**About this task**
Within the records below is a range that opens at the line with "Where should I click to: Click the PCG" and closes at the line with "Given: Click magnifier". Return that range word for word, both ends included, and only that range.

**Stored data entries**
━━━

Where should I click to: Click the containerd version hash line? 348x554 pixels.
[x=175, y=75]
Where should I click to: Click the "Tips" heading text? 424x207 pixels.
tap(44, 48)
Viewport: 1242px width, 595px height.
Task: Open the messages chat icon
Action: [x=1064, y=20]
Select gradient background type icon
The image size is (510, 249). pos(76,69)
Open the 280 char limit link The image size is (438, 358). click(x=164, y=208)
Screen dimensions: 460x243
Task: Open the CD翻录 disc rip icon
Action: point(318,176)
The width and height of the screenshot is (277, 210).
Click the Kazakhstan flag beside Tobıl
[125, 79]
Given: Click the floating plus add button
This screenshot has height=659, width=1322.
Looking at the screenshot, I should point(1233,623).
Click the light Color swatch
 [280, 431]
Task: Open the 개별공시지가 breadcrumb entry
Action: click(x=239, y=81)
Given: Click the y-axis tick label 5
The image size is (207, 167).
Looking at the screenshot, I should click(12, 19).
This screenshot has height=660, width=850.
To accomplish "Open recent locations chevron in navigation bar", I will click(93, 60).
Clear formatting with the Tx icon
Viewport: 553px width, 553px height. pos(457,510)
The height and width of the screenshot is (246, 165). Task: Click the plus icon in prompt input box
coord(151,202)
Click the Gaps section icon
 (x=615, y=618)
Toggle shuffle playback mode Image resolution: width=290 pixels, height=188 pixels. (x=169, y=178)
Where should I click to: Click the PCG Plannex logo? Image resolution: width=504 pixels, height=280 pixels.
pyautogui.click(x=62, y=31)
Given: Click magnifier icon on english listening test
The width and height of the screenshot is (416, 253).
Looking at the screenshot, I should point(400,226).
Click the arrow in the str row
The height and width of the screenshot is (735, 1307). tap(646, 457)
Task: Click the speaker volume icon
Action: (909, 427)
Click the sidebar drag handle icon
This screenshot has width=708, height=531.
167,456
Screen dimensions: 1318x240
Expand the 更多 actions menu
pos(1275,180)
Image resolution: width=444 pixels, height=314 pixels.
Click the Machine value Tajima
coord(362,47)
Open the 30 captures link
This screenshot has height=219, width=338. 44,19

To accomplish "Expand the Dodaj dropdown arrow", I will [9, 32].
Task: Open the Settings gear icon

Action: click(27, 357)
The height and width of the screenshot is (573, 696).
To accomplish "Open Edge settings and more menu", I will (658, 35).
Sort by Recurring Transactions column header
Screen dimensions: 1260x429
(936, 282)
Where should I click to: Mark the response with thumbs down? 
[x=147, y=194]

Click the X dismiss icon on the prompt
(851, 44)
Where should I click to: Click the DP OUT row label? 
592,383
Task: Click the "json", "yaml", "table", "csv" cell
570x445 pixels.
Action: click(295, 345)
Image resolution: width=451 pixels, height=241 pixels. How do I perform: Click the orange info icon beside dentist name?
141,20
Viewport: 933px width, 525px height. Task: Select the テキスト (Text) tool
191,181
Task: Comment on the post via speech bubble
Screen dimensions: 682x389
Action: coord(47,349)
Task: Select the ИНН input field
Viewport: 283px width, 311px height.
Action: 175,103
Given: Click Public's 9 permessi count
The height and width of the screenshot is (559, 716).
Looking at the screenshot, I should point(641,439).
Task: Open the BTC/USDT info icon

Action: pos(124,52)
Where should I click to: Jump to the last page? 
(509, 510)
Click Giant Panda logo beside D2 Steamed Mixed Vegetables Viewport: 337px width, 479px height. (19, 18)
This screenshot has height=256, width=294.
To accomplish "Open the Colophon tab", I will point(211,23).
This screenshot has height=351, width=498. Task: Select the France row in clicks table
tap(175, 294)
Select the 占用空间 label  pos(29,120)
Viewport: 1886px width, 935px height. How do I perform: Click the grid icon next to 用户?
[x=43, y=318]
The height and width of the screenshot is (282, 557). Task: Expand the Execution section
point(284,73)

━━━

**Written reply**
Where should I click to: Click the PCG Plannex logo? Image resolution: width=504 pixels, height=280 pixels.
pyautogui.click(x=62, y=31)
Given: Click magnifier icon on english listening test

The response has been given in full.